Tips for Managing your Blood Pressure

High blood pressure (also known as hypertension) is very common among older adults. As the body ages, arteries begin to lose their elasticity, causing blood pressure to rise. Usually, this increase doesn’t cause any of the symptoms you’d typically see with other kinds of heart disease. Most people don’t even realize their blood pressure is outside of the healthy range. However, more than 70% of U.S. seniors have high blood pressure according to the American Heart Association.

Although you may feel fine, blood pressure that stays too high for too long can lead to serious health problems, including heart disease, stroke, eye problems, and renal failure.
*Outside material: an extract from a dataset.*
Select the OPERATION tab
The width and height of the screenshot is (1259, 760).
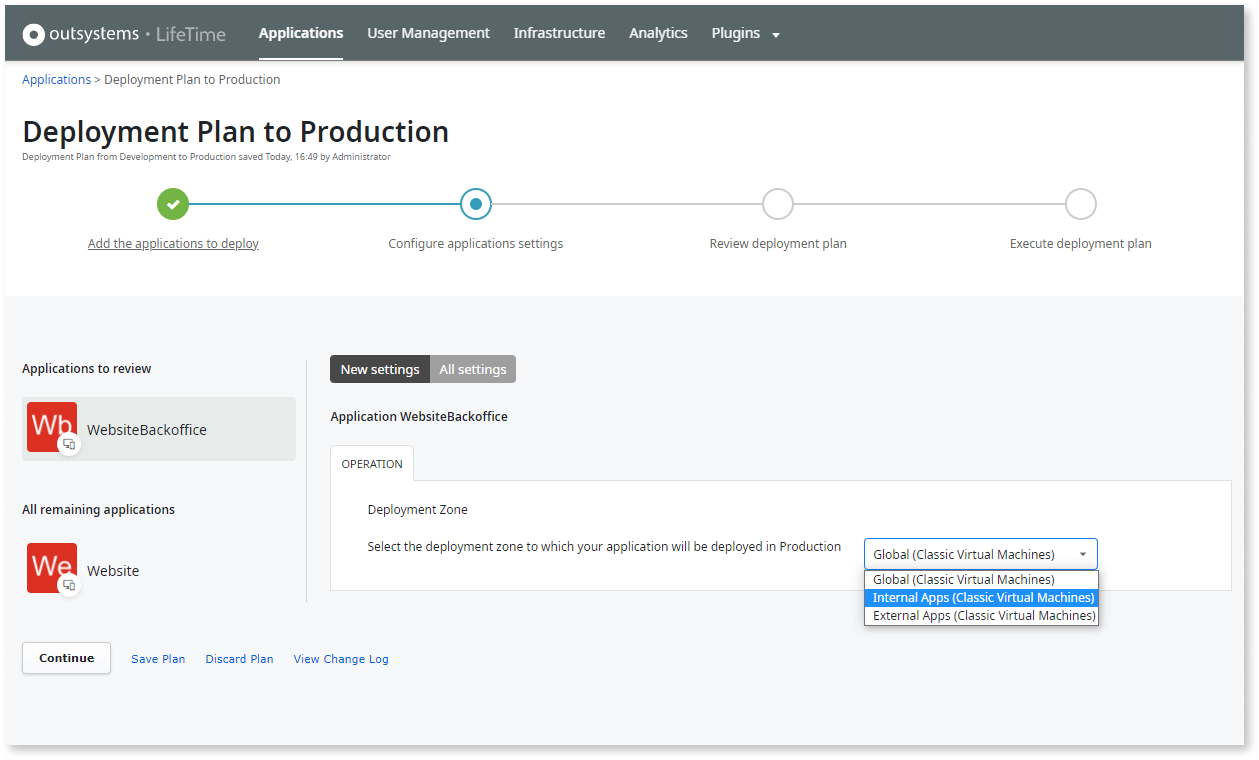[x=372, y=464]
Fortunately, blood pressure is relatively easy to manage – even later in life. Besides the wide variety of medications available to treat blood pressure issues, there are also many simple lifestyle changes you can make to keep your heart healthy as you age.

Stay Active

Staying physically active is incredibly beneficial for managing blood pressure. The goal of exercising for heart health is to just get your blood pumping – there’s no specific workout you have to do. So activities like regularly walking, sweeping the floors, and even chair exercise can all help you lower your blood pressure over time.

Balance your diet

Too much sodium, caffeine, and alcohol can wreak havoc on your blood pressure levels. Being overweight also increases your risk for hypertension. However, a diet rich in fruits, vegetables, whole grains (especially oats), poultry, fish, and low-fat dairy may help to lower blood pressure. Many doctors recommend following the Dietary Approaches to Stop Hypertension eating plan (AKA: the DASH diet) for best results.

Sleep Well

No matter your age, blood pressure fluctuates throughout the day, reaching the lowest levels during deep sleep. Getting a good night’s sleep can help lower your average blood pressure and reduce your risk of risk of heart disease and stroke.

Stress less

Feelings of stress can spike your blood pressure, and chronic stress may contribute to chronically high blood pressure levels. In times of stress, stop and try simple relaxation techniques (such as deep breathing exercises or meditation) and avoid unhealthy coping mechanisms like overeating, smoking, or drinking. You may also want to see a doctor to address any underlying anxiety issues if you feel you may have them.